После того как мы всей семьей убрали чайную, я пошел в нашу комнату, за деревянную перегородку, и сел готовить уроки. Вдруг слышу шаги и голос отца:
— Пожалуйте, патер Анастаса, пожалуйте.
Я незаметно выглянул из-за перегородки: в комнату входили отец и черный батюшка. «Что ему надо от нас, этому греческому монаху? — с тревогой подумал я. — Тогда он зашел будто за компанию с нашим батюшкой, а теперь вот и сам явился».
— Присаживайтесь, батюшка. Чем могу служить? — говорил отец почтительно, но по лицу его все-таки было видно, что он тоже недоумевает и тревожится. Под черным заскрипел стул.
— Очэнь спасибо, кириэ[4] Мимоходенко, очэнь спасибо, — кивнул он своей тяжелой головой в черном клобуке. — У менэ к вам дело. Я хочу, чтобы вы, кириэ Мимоходенко, кала эдулепса… Как это по-русски?.. Хоросо заработали.
— Заработал? — с удивлением, но и с интересом спросил отец. — Это как же, батюшка?
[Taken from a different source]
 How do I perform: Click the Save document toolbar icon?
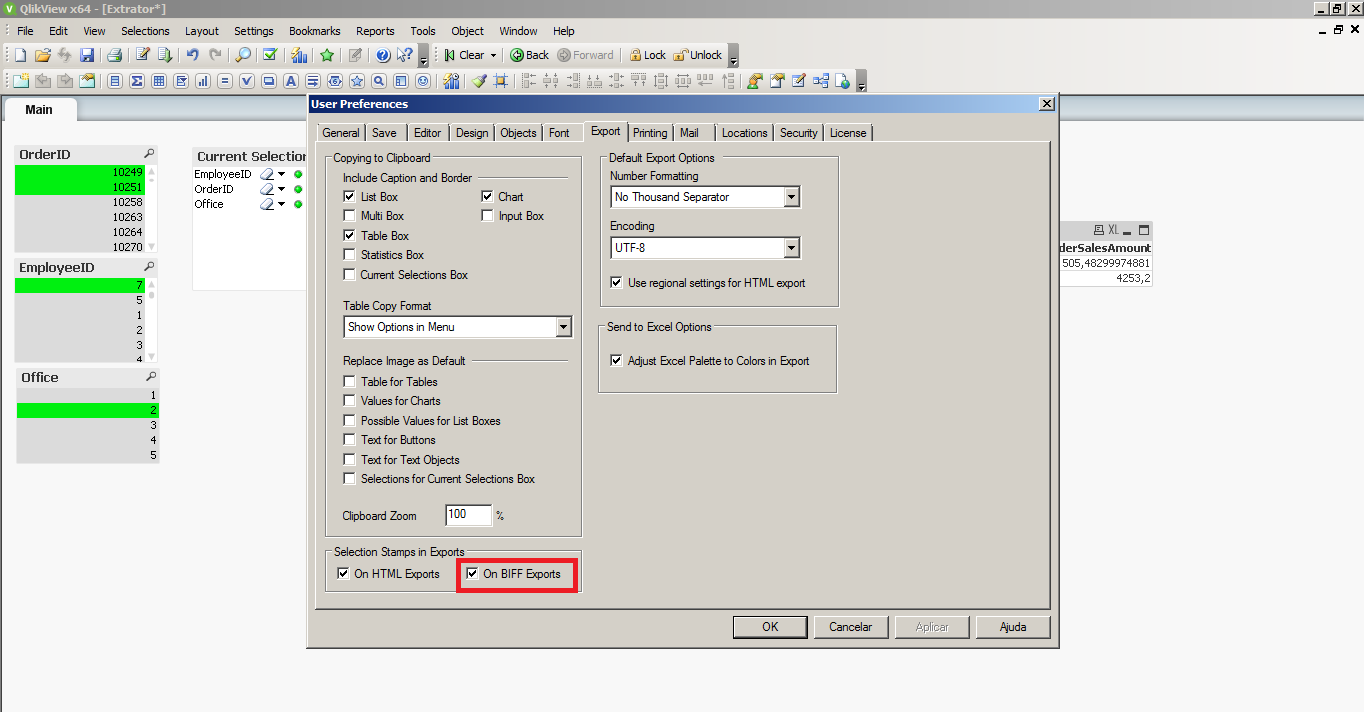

— Это так: вас паликари… как эта по-русскому? Вас мальчик очень хоросий голос имеет… Наси греки очень любят, когда хоросий голос молитвы поет… Наси греки усо дадут, чтоб слусать хоросий голос в своей церкви…
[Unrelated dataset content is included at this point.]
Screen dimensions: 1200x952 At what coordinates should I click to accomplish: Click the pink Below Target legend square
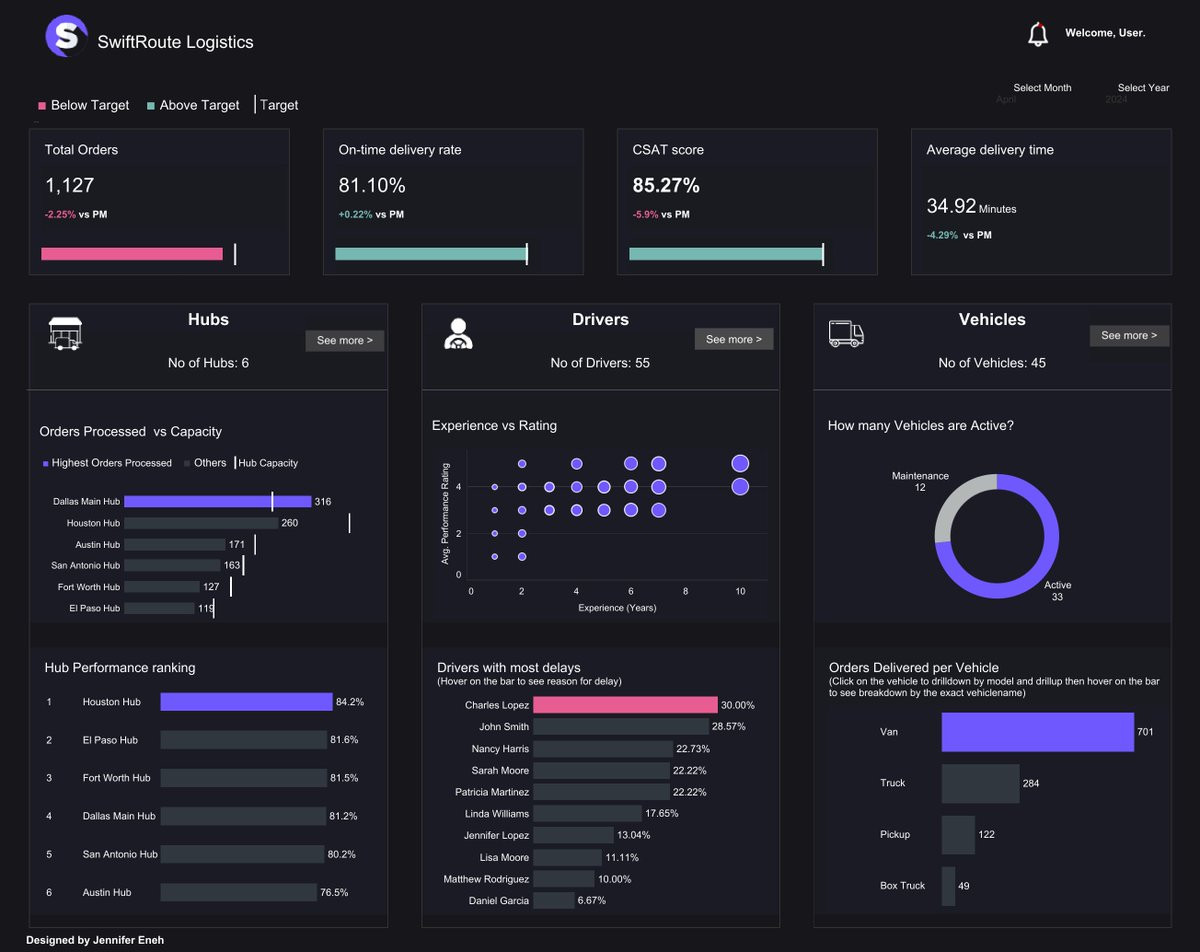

— Э, нет, батюшка! — решительно сказал отец. — Он даже в русской церкви больше не будет петь. У него и без того горло болит. Да и как он может в греческой церкви петь, если у вас богослужение совершается на греческом языке!
— Это ничиво: мы ему сделаем гоголе-моголе, мы ему хоросаго доктора привезем. А греческие слова он скоро поймет. Что тут трудного? По васому русскому будет так: верую во единого бога. А по насому греческому будет так: пистево сена феон. Что тут трудного?
— Нет, нет, батюшка! — хмурясь, отвечал отец. — Он не имеет никакого пристрастия к духовным занятиям. Он у нас по светской линии пойдет.
Но чем решительнее отец возражал, тем настойчивей его убеждал черный. Отец говорил, что у меня экзамены на носу и мне сейчас не до греческого языка. Черный отвечал, что меня греческие монахи научат «Символу веры» по-гречески в один момент. «Он слабенький, — стоял на своем отец, — ему нельзя перегружаться». — «Ничиво, ничиво, — успокаивал отца черный, — пусть приходит в наш монастырь обедать — через десять дней он будет толстый и сильный».